SECONDHAND NOVELTIES

Old books find new life with young

by Noriko Miyoshi

Defying conventional wisdom, more young Japanese are getting interested in secondhand books — not only to read but also taking pleasure in selling them at flea markets — thanks in part to an enterprising young woman who started selling used books on the Internet.

For years, secondhand bookstores were regarded as the musty preserve of older people, but that is all changed now.

Internet bookstore Kurage Shorin, located at www.kurageshorin.com , breathed new life into the used book industry by offering back issues of magazines after it opened in September 2000.

The offer included issues of Kurashino Techo (Handbook for Living) and a series of articles for women on preparing for married life published by the monthly magazine Shufuno Tomo (Homemaker’s Friend) before World War II.

The back issues were well received by women ranging in age from their 20s to 50s, with the Net store registering more than 1,000 hits a day.

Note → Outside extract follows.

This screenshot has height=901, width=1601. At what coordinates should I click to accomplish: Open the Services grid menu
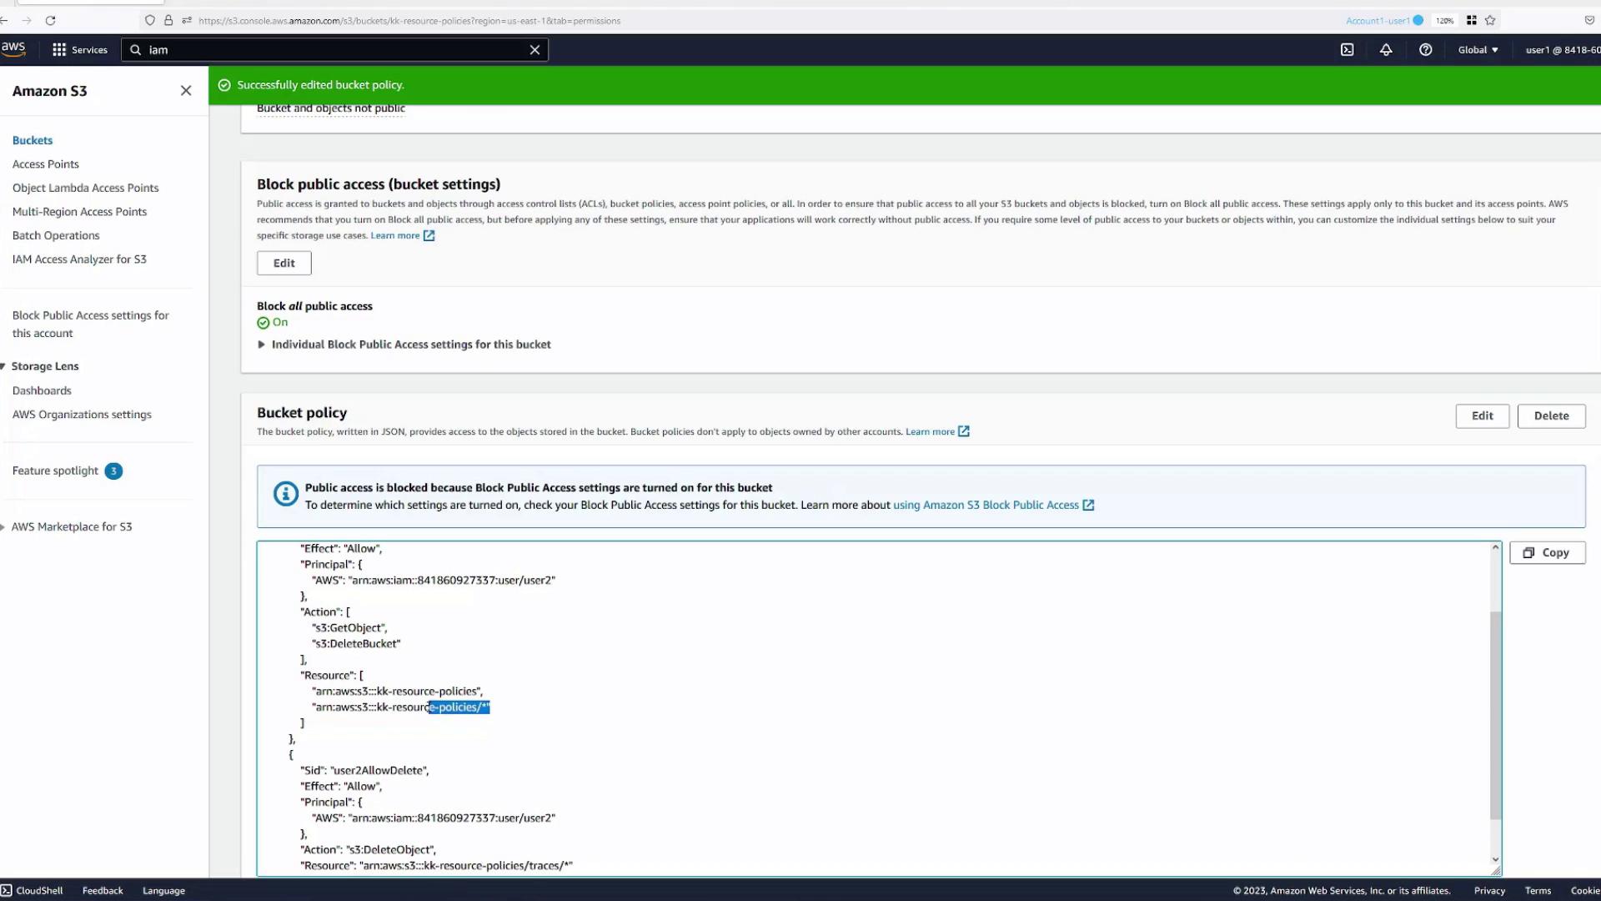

“There were no old bookstores that carried the books I wanted,” said Kurage Shorin’s owner, Noriko Ichikawa, 28. “So I decided to look for them by myself and opened the store so that everyone could enjoy them.

“Women are free in ways to enjoy themselves. They choose secondhand books and magazines as birthday gifts, sending for example, a copy of Kurashino Techo published at the time of a friend’s birth, or using old books as a means of communication.”

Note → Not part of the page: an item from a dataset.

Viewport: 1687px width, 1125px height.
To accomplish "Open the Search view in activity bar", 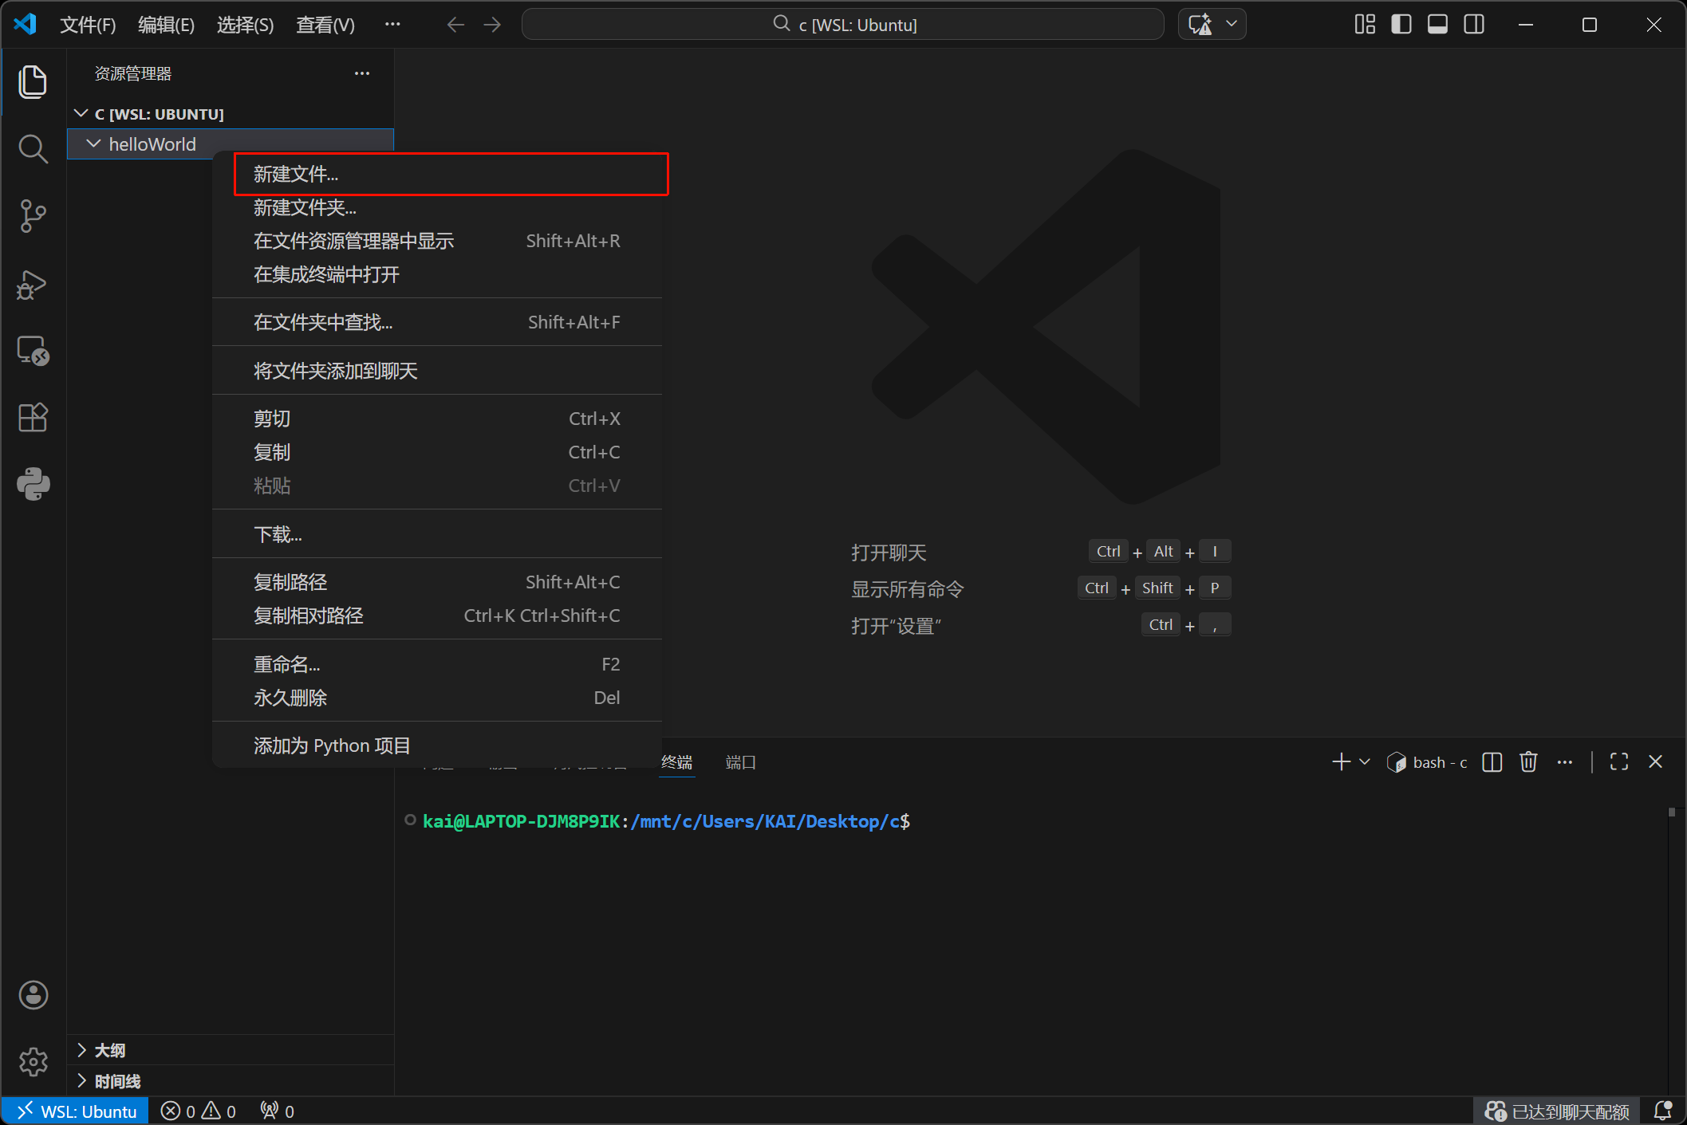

Tokyo’s Yanesen district that straddles Bunkyo and Taito wards was the site of a secondhand book fair April 29 for the second consecutive year. Participants said the bulk of those who came to sell old books were people in their 20s and 30s, some 70 percent of them women.

A group of 100 book lovers used open spaces in front of book and sundry stores and galleries to sell used books.

The outdoor event was publicized on the site sbs.yanesen.org/hakol/ with organizers asking each participant to bring a cardboard box full of secondhand books for sale.

They set prices for the books, but prospective buyers tried to talk them down.

Kenji Oiri, a 35-year-old manager of a bookstore and one of the sponsors who made the space in front of his store available for the fair, took part in the event last year.

He said the open-air market gave him a completely different sense of doing business.

Of the haggling, he said, “I got all nervous and excited as if I myself were being appraised, because my feelings for books were reflected in the prices I set for them.”

A group of 75 book vendors took part in the fair last year, coming from the greater Tokyo area, Kyoto and Osaka. They sold some 2,200 volumes for a total of about 1 million yen.

“Sellers and buyers seemed to enjoy the give-and-take process through secondhand books,” Oiri said. One man, he said, whose wife had told him to come home with an empty box instead ended up with more books.